Task requirements:
Copy the items word for word, starting at the line that contains "At what (x,y)" and ending after the line that contains "Looking at the". Leave out the pictures.

━━ Material for this exercise

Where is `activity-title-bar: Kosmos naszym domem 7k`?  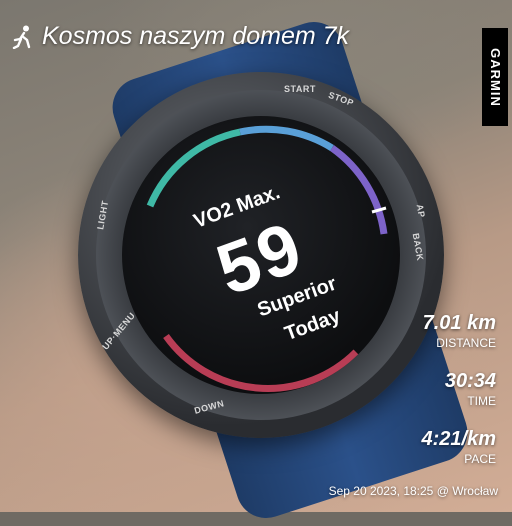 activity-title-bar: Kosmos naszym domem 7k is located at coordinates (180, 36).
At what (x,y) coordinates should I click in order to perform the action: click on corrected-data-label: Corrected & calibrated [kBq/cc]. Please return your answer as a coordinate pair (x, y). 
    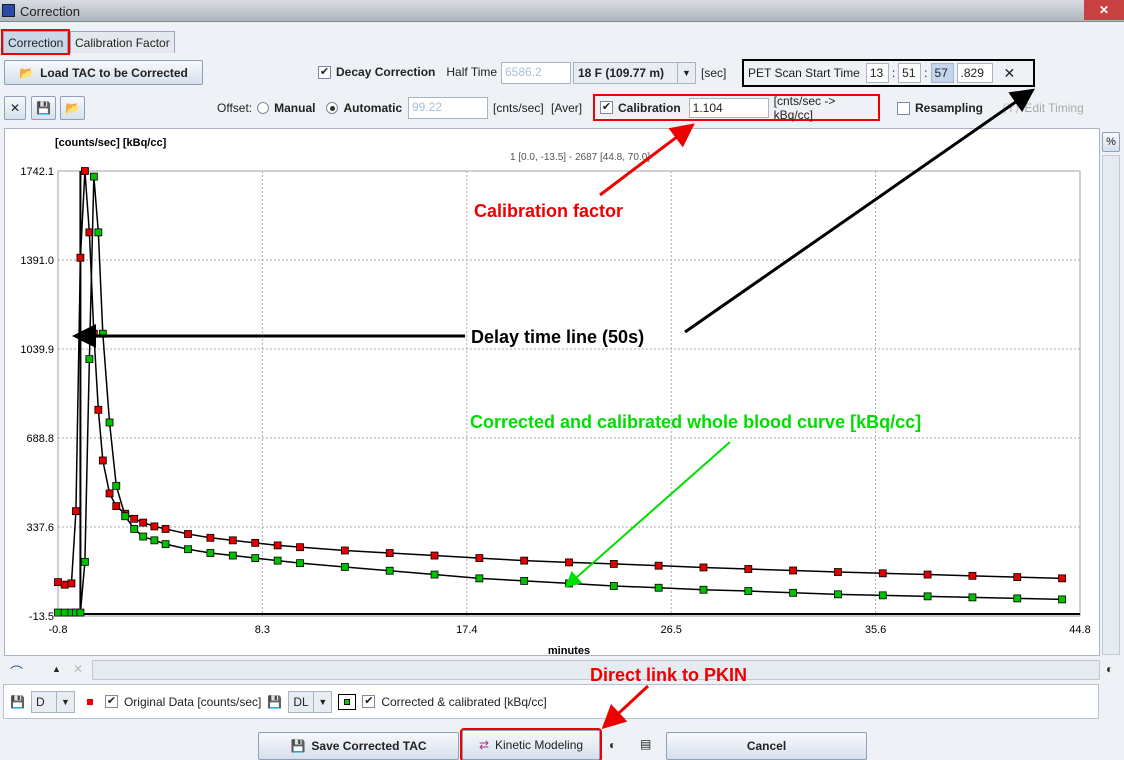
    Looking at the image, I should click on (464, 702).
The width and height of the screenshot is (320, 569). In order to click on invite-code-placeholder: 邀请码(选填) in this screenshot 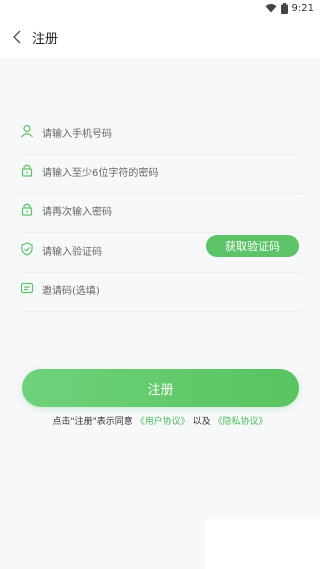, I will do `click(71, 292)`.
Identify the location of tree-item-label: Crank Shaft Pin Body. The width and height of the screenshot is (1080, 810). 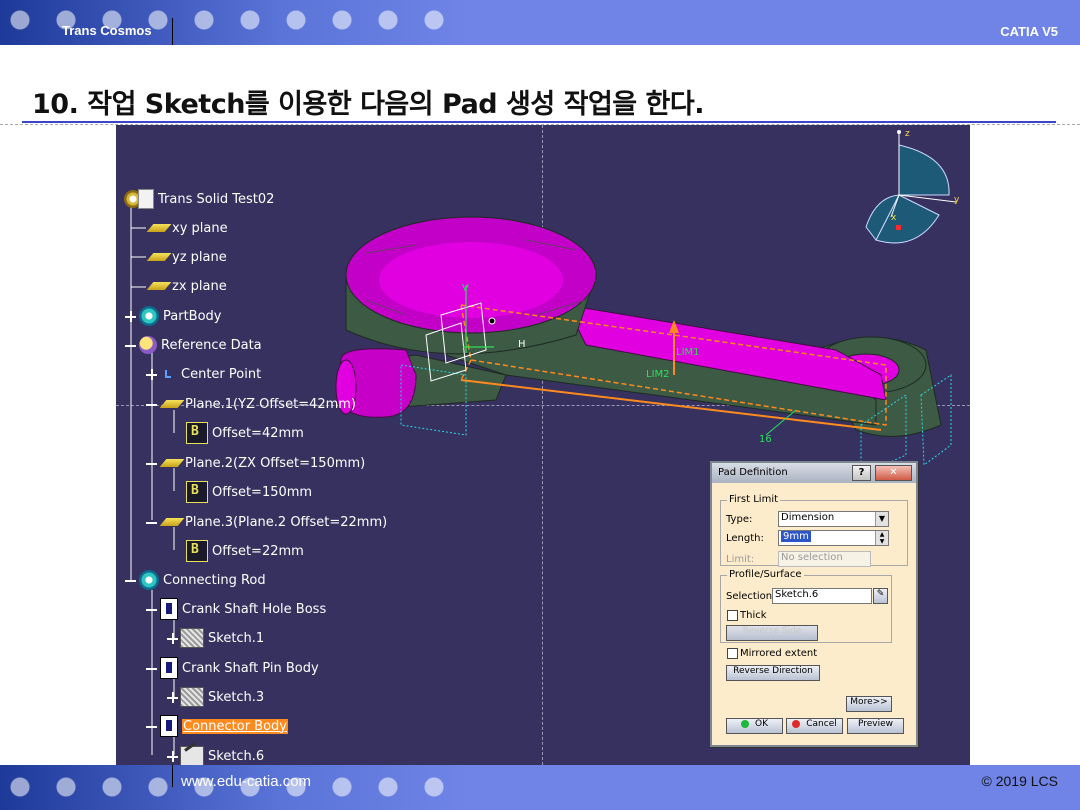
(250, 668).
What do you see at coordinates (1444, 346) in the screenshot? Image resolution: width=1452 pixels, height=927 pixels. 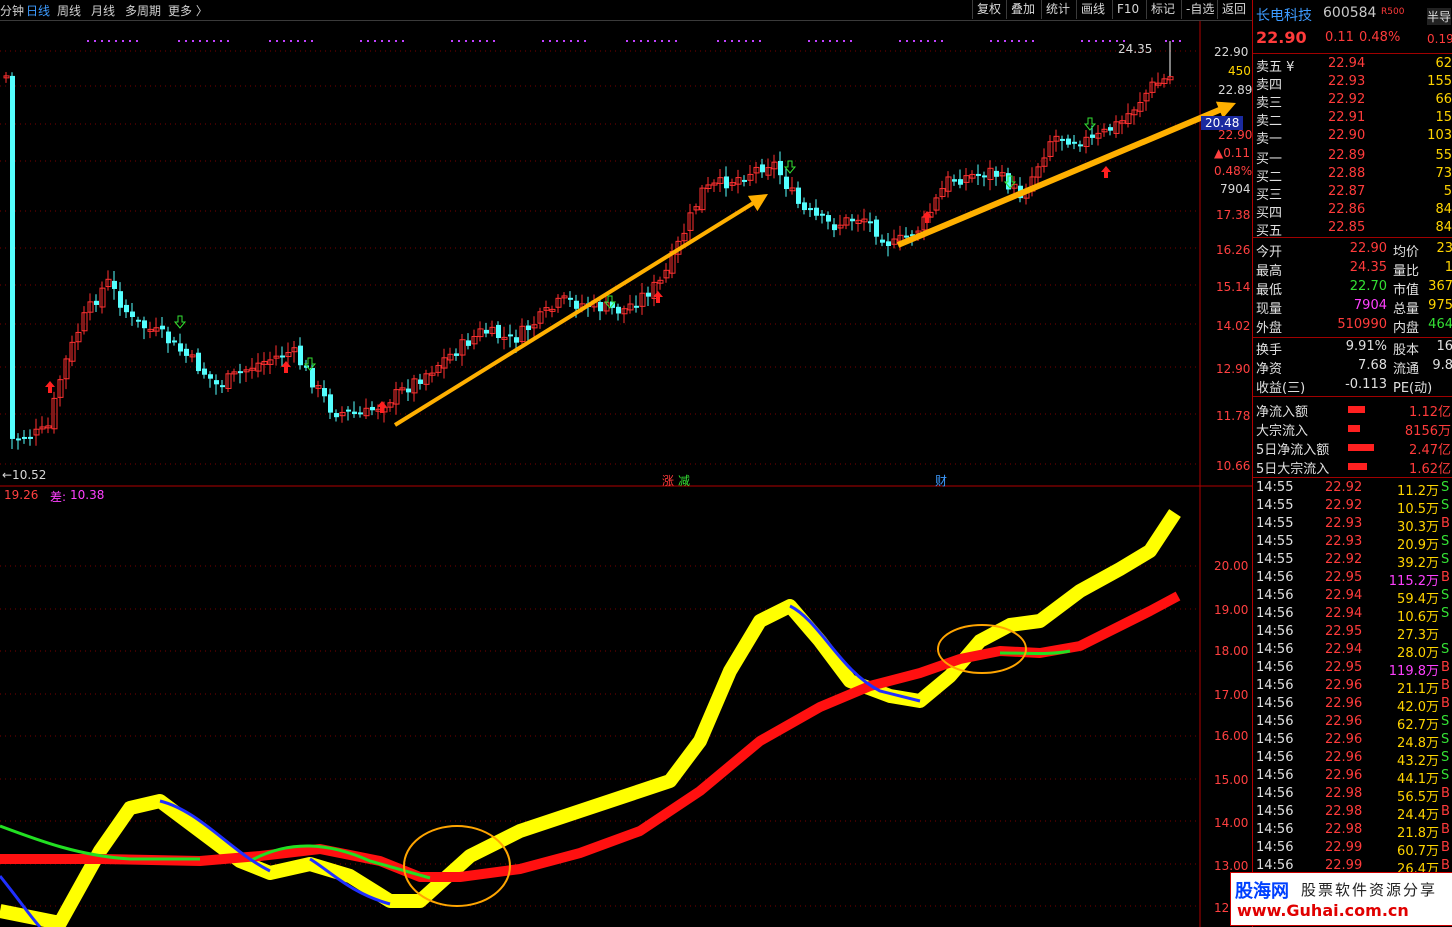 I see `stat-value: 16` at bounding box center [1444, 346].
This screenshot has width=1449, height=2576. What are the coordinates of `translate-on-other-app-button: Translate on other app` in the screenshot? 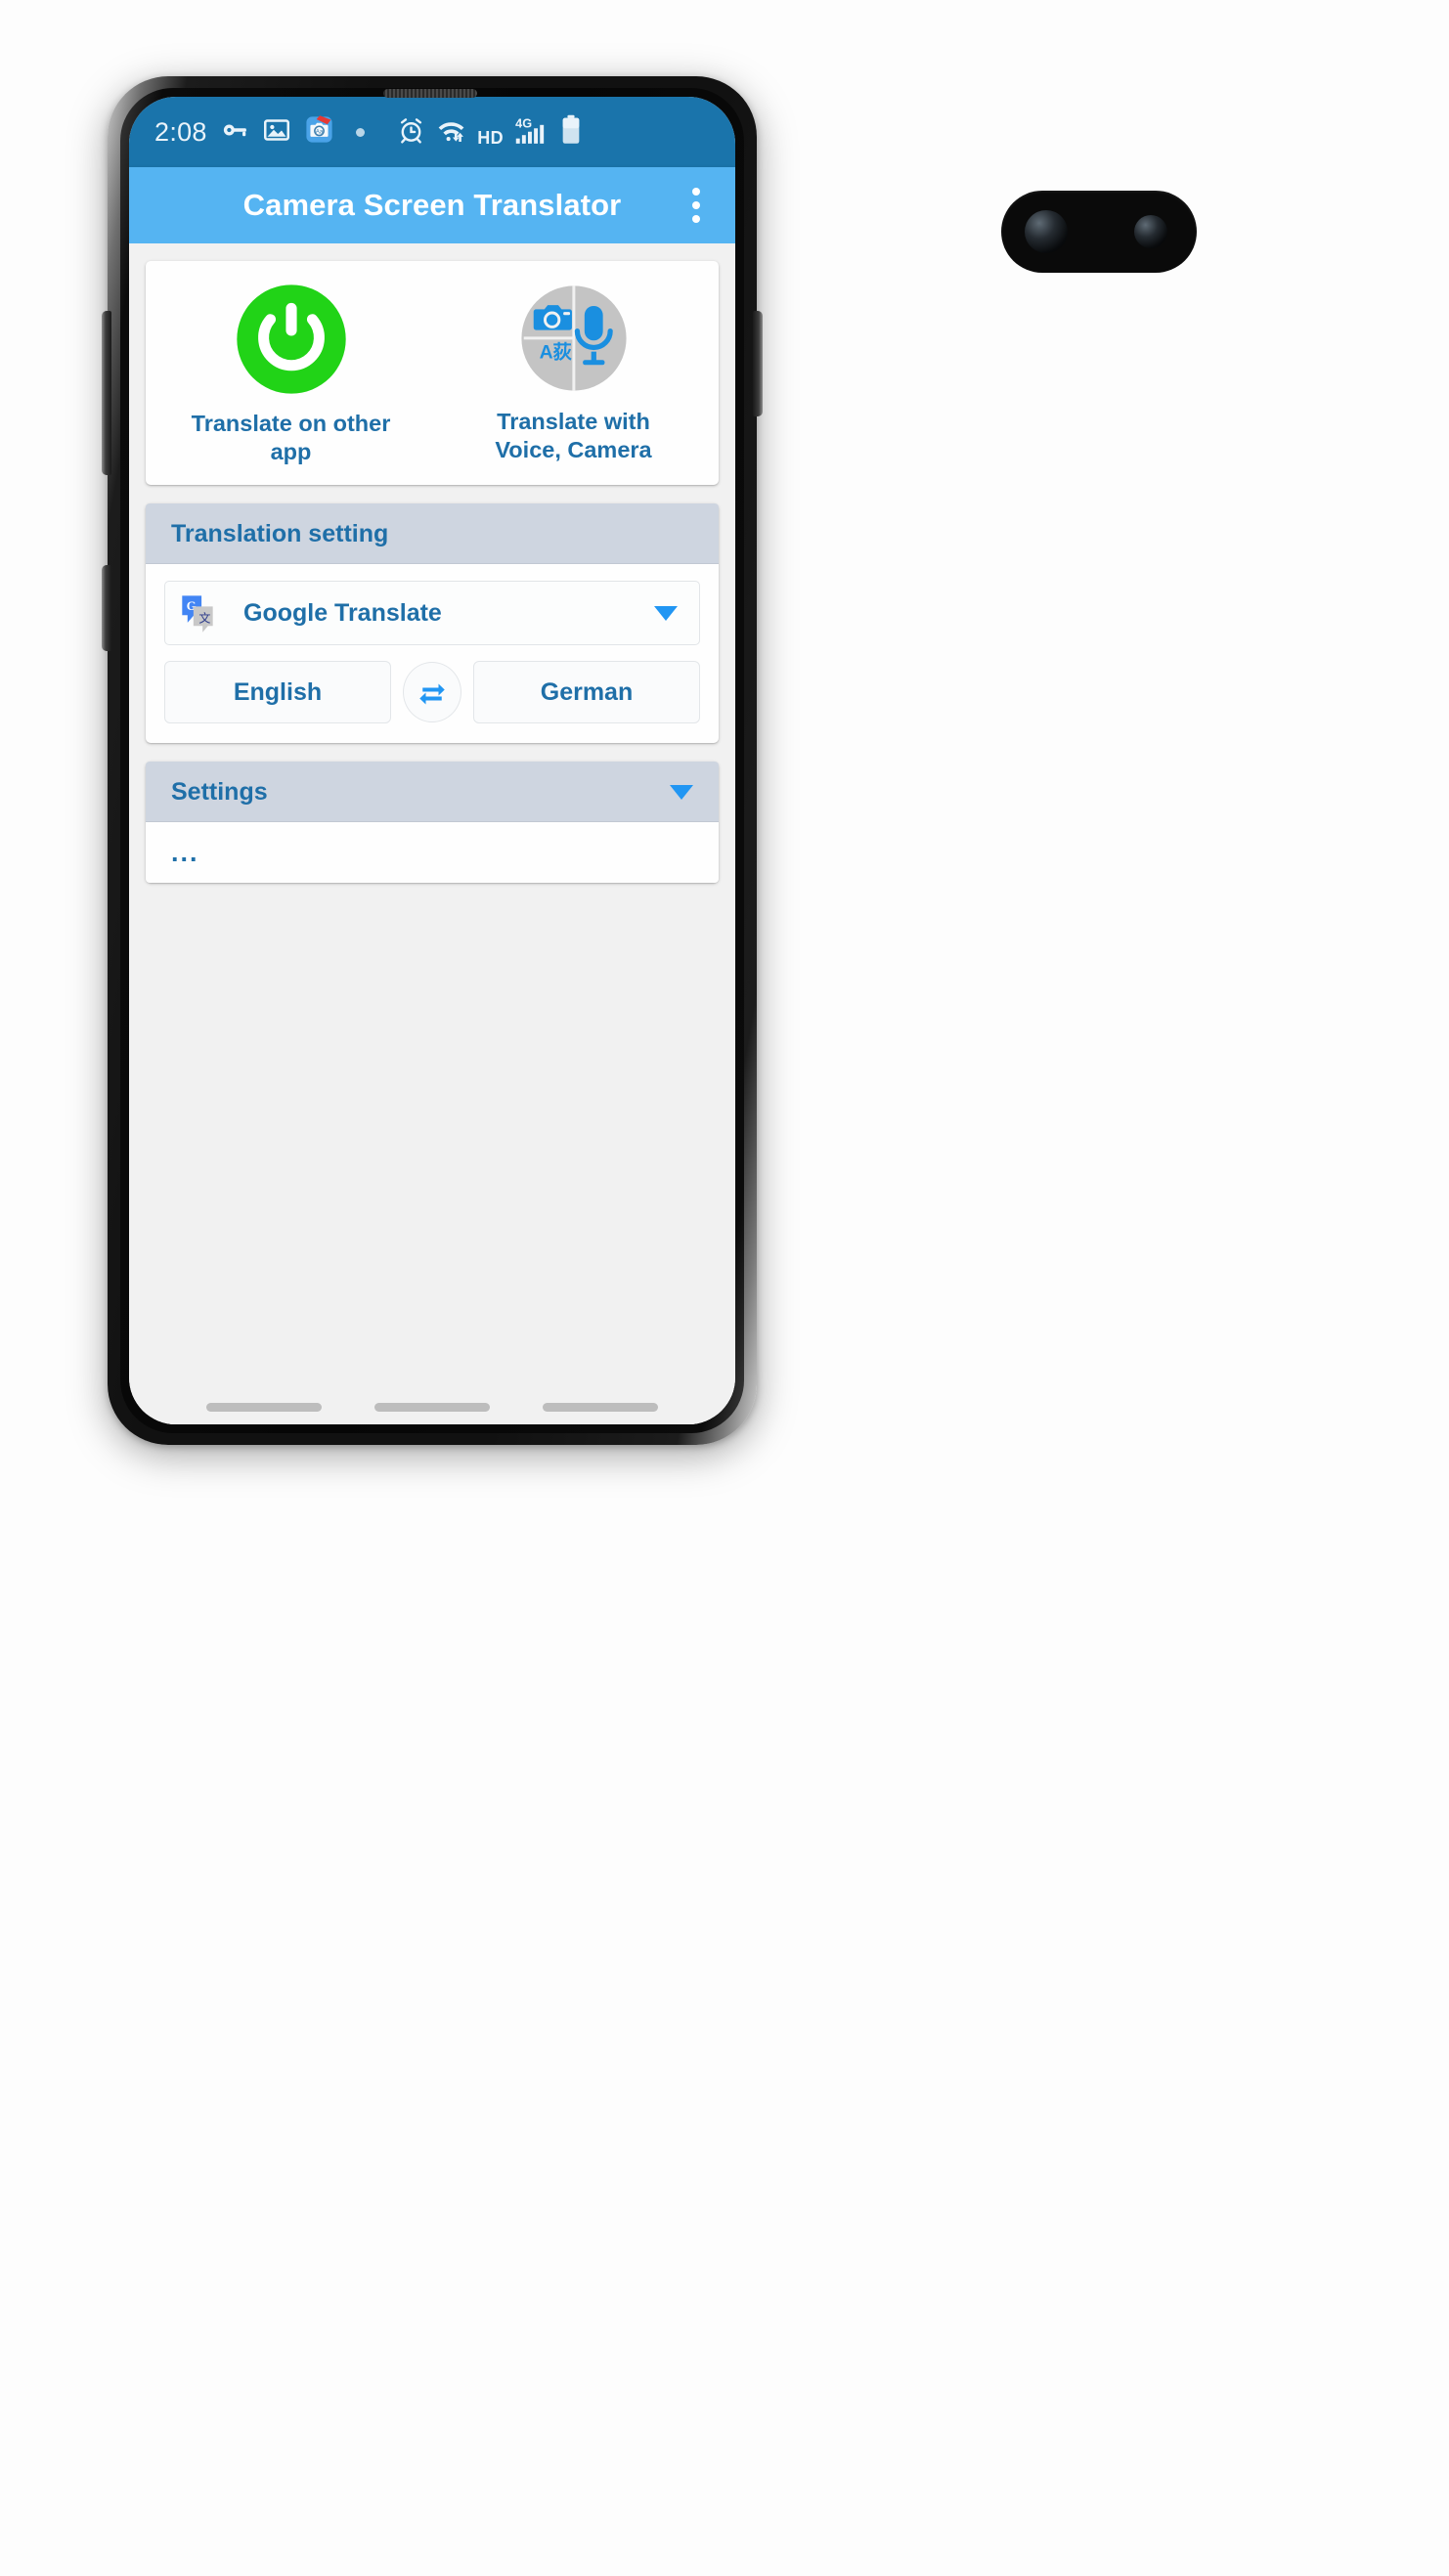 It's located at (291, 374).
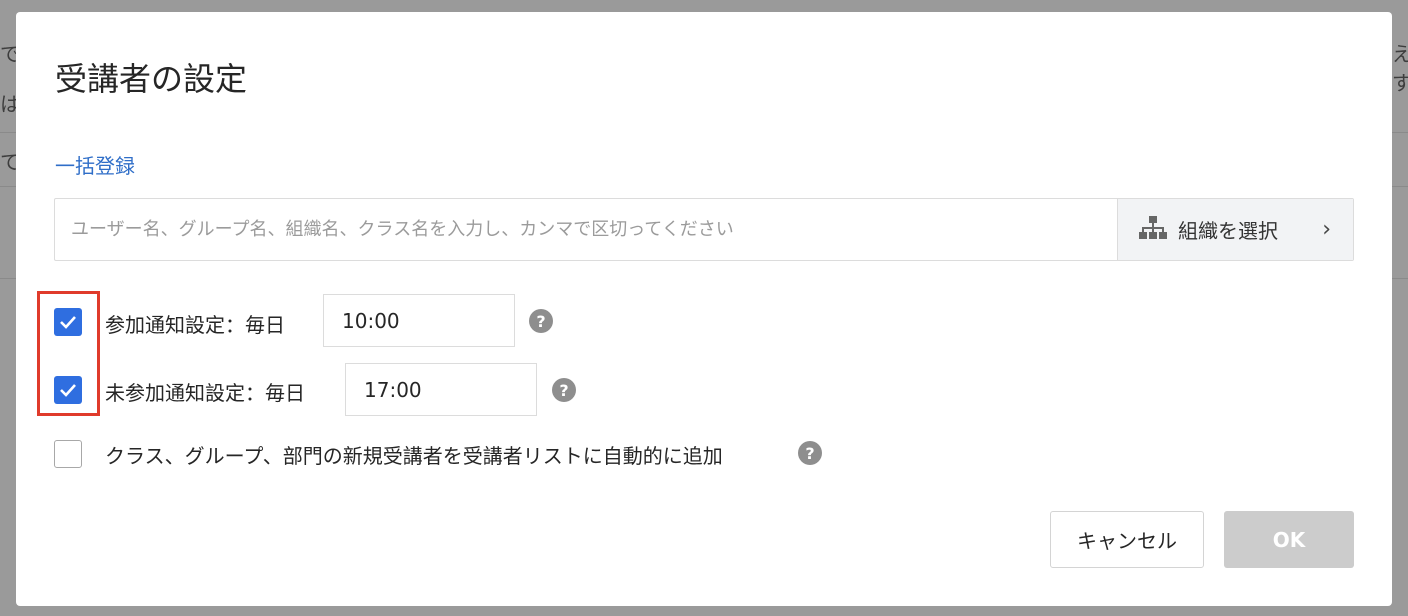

━━━━

Answer space:
At what (x,y) coordinates should I click in order to perform the action: click on corrected-data-label: Corrected & calibrated [kBq/cc]. Please return your answer as a coordinate pair (x, y). 
    Looking at the image, I should click on (464, 702).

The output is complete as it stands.